[Collected data entries]
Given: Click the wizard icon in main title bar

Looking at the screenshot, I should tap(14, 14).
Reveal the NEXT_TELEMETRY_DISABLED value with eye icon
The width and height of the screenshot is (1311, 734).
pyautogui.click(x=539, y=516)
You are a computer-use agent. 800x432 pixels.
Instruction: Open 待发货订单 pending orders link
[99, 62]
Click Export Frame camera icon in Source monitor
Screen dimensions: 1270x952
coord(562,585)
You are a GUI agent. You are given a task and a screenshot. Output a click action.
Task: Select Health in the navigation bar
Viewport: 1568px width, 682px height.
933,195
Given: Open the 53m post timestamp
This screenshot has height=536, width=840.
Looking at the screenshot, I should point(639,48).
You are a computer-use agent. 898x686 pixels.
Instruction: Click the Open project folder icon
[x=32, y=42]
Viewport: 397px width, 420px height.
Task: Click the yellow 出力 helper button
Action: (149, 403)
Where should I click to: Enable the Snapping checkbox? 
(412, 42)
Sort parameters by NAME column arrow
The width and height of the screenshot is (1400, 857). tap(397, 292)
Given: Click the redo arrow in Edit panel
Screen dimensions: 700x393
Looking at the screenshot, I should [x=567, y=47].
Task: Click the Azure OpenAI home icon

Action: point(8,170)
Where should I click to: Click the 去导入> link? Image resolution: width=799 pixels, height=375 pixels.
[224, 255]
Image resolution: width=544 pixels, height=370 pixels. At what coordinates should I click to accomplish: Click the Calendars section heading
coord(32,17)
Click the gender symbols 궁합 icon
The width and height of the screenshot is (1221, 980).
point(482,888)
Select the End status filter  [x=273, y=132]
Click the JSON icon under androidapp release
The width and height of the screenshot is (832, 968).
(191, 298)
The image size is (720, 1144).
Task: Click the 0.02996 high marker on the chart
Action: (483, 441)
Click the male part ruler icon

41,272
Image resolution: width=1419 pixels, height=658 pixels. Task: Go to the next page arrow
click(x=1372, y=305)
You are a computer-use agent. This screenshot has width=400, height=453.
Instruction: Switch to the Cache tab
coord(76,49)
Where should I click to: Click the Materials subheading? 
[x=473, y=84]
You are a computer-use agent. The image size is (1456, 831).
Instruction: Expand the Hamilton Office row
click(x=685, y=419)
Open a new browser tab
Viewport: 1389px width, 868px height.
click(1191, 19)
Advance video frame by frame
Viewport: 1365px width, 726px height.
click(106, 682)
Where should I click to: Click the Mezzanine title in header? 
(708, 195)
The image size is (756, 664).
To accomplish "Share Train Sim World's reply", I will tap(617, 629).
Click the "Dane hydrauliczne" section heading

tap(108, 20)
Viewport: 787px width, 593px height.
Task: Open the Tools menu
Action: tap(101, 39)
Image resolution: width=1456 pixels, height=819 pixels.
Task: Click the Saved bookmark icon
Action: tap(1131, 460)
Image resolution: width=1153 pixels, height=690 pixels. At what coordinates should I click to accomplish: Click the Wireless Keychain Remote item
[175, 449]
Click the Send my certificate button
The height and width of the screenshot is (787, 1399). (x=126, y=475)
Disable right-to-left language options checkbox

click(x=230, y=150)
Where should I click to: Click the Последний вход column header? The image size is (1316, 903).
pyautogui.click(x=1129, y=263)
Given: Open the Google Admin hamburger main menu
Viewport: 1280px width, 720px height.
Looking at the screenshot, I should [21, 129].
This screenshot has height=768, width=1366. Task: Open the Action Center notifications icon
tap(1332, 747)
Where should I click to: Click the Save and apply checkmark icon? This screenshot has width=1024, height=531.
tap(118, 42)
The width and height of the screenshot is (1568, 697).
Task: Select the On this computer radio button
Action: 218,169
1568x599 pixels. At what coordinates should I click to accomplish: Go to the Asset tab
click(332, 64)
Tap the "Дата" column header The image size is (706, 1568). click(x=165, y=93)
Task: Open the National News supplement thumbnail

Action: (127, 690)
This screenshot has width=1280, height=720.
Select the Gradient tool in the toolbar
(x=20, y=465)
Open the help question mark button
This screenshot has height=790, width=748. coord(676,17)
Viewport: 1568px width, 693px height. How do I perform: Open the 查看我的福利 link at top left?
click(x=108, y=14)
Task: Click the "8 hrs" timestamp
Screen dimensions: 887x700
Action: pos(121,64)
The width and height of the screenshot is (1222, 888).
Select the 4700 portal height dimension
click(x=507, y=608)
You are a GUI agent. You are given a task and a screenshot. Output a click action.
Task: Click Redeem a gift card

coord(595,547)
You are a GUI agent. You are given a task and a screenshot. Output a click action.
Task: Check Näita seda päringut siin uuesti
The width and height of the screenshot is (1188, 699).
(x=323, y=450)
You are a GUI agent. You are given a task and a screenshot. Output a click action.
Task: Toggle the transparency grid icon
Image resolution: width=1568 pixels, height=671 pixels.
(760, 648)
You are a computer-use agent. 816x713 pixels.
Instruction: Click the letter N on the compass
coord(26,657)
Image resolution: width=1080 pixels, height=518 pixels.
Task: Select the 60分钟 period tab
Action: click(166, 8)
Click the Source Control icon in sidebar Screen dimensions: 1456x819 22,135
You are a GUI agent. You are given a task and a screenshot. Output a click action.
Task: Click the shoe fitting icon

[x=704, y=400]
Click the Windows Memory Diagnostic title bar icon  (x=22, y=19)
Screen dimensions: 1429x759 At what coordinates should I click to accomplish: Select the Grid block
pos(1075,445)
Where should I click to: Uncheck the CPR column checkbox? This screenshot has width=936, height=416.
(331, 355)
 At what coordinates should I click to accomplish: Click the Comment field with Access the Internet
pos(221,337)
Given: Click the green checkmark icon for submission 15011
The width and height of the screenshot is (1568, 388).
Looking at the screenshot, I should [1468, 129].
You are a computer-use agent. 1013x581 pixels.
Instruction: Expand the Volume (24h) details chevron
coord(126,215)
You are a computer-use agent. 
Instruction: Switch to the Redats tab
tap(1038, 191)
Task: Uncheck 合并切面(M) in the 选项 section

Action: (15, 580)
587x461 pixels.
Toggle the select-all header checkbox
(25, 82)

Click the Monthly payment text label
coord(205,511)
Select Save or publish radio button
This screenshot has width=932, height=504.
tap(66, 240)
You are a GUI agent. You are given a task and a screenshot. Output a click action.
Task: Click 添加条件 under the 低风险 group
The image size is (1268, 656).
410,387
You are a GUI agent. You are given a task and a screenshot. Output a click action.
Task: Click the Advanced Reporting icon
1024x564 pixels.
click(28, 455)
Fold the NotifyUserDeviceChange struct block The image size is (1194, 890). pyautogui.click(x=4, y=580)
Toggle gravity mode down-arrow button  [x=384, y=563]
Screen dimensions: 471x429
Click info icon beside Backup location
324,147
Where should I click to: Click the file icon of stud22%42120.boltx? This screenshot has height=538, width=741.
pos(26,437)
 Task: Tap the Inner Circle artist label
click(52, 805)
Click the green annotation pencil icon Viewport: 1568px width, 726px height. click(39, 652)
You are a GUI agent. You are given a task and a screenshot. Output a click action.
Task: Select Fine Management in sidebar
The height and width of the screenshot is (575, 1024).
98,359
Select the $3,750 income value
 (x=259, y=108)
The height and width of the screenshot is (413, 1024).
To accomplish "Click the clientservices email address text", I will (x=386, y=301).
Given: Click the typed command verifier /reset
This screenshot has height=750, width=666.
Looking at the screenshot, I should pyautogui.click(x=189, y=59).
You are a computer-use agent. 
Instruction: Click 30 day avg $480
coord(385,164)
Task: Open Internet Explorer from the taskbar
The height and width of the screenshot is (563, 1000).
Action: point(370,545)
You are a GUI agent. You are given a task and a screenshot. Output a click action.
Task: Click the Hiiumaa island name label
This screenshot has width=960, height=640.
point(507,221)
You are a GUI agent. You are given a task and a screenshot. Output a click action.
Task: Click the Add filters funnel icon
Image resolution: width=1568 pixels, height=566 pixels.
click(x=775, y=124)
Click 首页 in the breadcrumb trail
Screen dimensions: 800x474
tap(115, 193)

Directions for this task. Without changing anything, quote the lines from the top of the data to the line that contains "You are a computer-use agent. 898x686 pixels.", including that line.

Response box.
Given: Click the wizard icon in main title bar

Looking at the screenshot, I should tap(14, 14).
Reveal the NEXT_TELEMETRY_DISABLED value with eye icon
The width and height of the screenshot is (1311, 734).
pyautogui.click(x=539, y=516)
You are a computer-use agent. 800x432 pixels.
Instruction: Open 待发货订单 pending orders link
[99, 62]
Click Export Frame camera icon in Source monitor
Screen dimensions: 1270x952
coord(562,585)
You are a GUI agent. You are given a task and a screenshot. Output a click action.
Task: Select Health in the navigation bar
Viewport: 1568px width, 682px height.
933,195
Given: Open the 53m post timestamp
This screenshot has height=536, width=840.
Looking at the screenshot, I should point(639,48).
You are a computer-use agent. 898x686 pixels.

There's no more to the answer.